Concept Explanation: Task [string]label { } introduction

Printer-friendly version

When you open a new RobotC program, you start with a blank slate, with no instructions. The NXT/RobotC was designed with a number of rules that force us to write or programs in a certain way. Our first rule of RobotC is:

1. NXT actions shall reside within tasks.

A task in the most simple of terms is a labeled container of instructions. By separating our instructions into tasks, we gain the ability to do multiple things at once. Tasks can be labeled anything so when you launch a program, the NXT looks for something called the "root task". This task is the only task that the NXT will automatically start. When this task ends, the NXT will close the program. The designers of this system determined that the task labeled "main" which brings us to our second rule:.

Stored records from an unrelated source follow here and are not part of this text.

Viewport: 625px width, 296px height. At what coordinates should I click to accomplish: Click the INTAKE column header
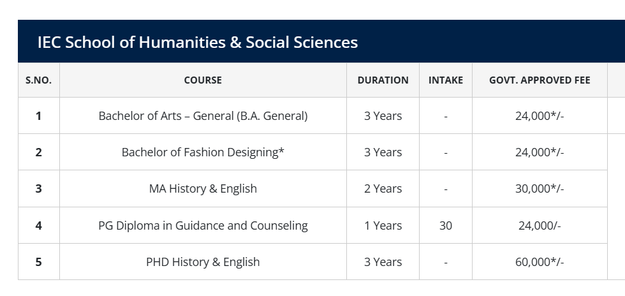coord(446,80)
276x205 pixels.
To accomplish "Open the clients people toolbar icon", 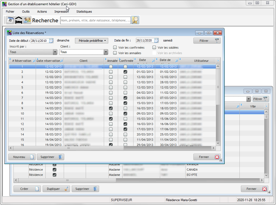I will pyautogui.click(x=27, y=20).
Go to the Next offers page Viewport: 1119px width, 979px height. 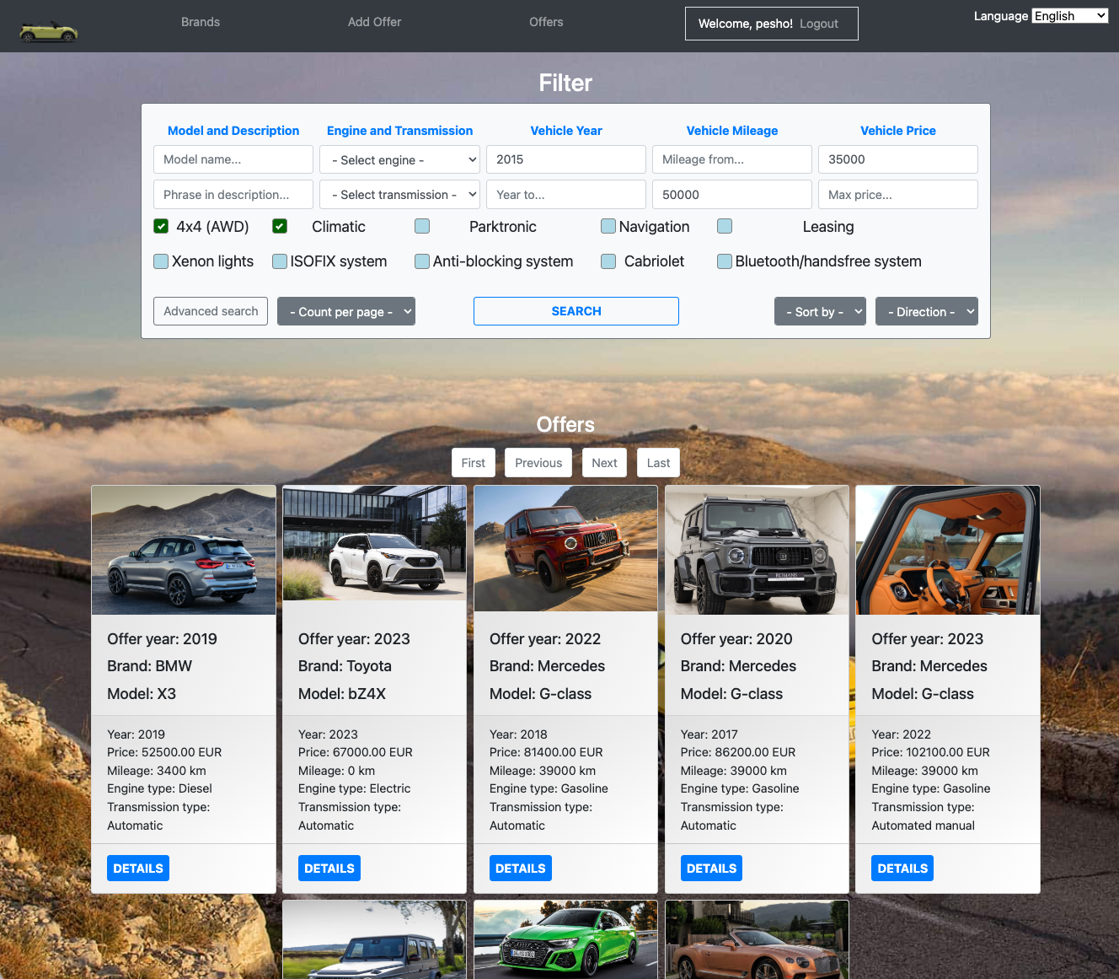pyautogui.click(x=604, y=463)
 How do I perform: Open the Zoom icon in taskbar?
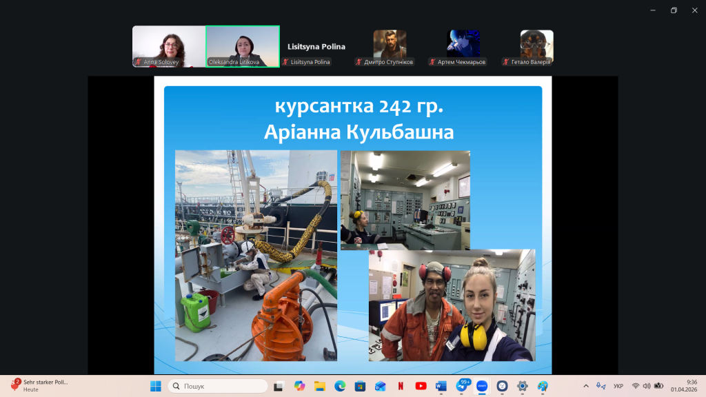482,386
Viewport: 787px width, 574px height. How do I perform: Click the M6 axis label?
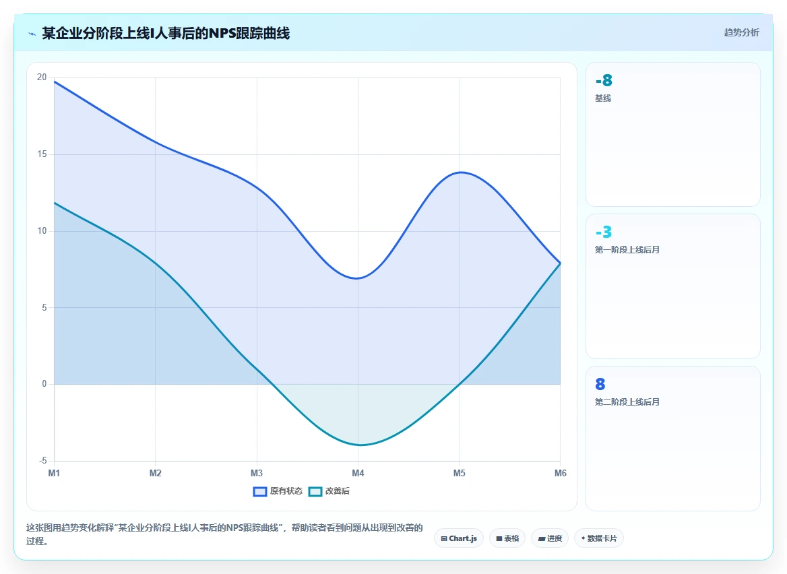(560, 473)
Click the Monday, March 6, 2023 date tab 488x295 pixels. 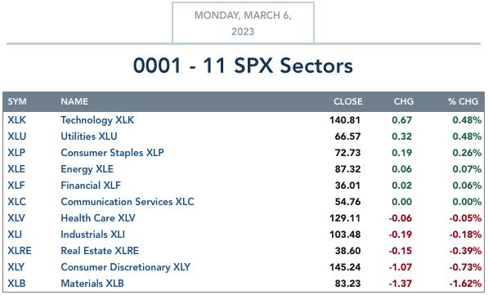pos(243,23)
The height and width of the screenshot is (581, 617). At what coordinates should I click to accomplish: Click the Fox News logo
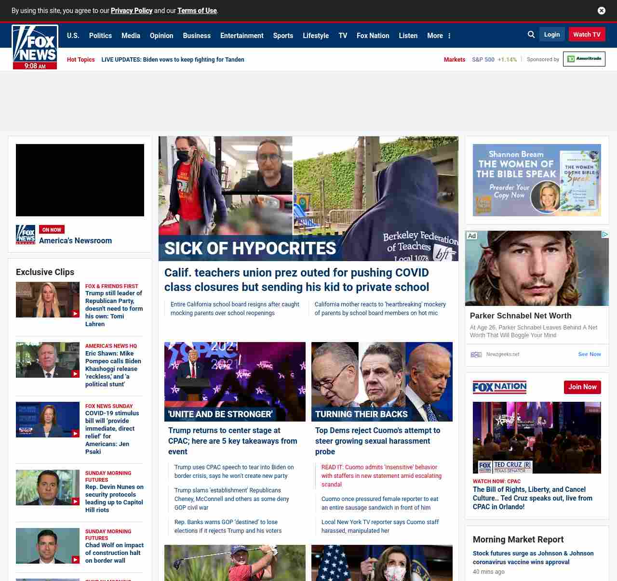tap(35, 47)

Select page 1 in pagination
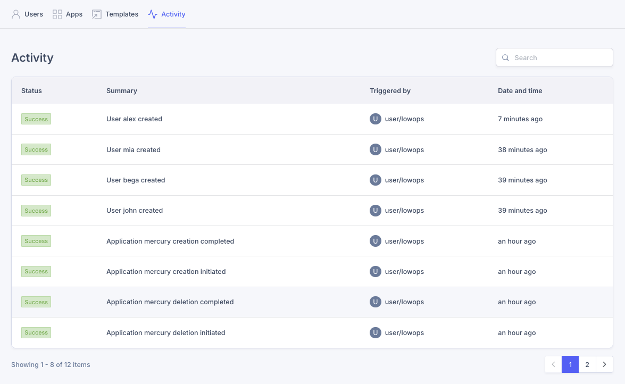click(570, 364)
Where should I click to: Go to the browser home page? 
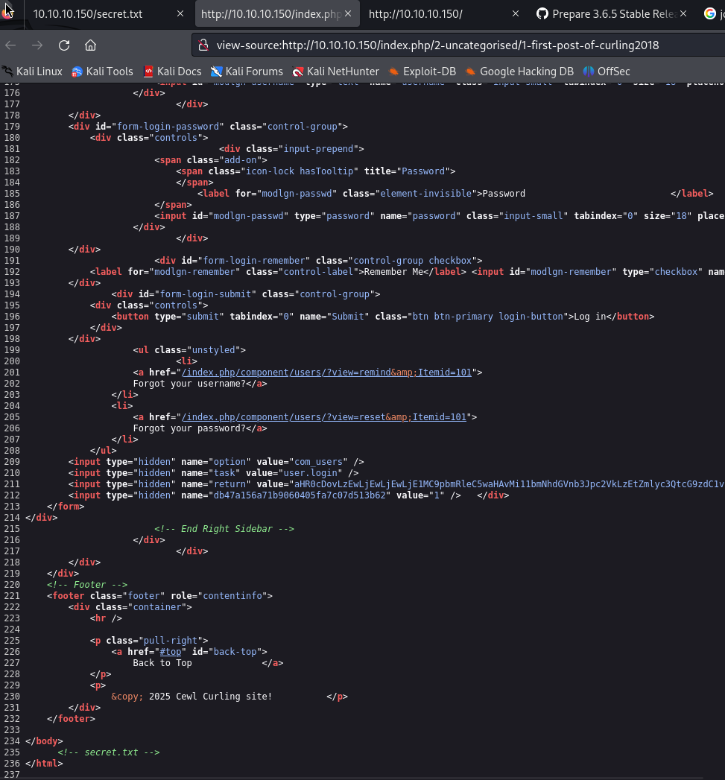coord(90,45)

2. "task main {}" will always be the first task to be launched.

To create a task, we type the following:

U1L1-TaskMain

The first part of any construct in RobotC is a "Command Declaration". This notifies the NXT that a particular construct is being created. In this case, we are creating a task and the NXT is now expecting certain elements to come next. The next element is the text label of the task followed by the encapsulated instructions that make up the task.

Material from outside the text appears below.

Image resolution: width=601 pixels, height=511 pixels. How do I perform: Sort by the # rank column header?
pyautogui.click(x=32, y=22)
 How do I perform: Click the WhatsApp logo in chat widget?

Encapsulation is when you put a symbol at the start and end of something. It acts as the boundaries of a container to relate the contents of the encapsulation with the preceding command. For tasks, we use curly braces to mark the start and end of the task. This brings us to our third rule.

3. Encapsulation will always consist of two symbols: one at the start to open, and one at the end to close.

Programming is a lot like cooking. If you have trouble conceptualizing what a task is, think of it as a recipe card. They are both a labeled set of instructions to follow. In cooking, you perform the task. In RobotC, the NXT does the work.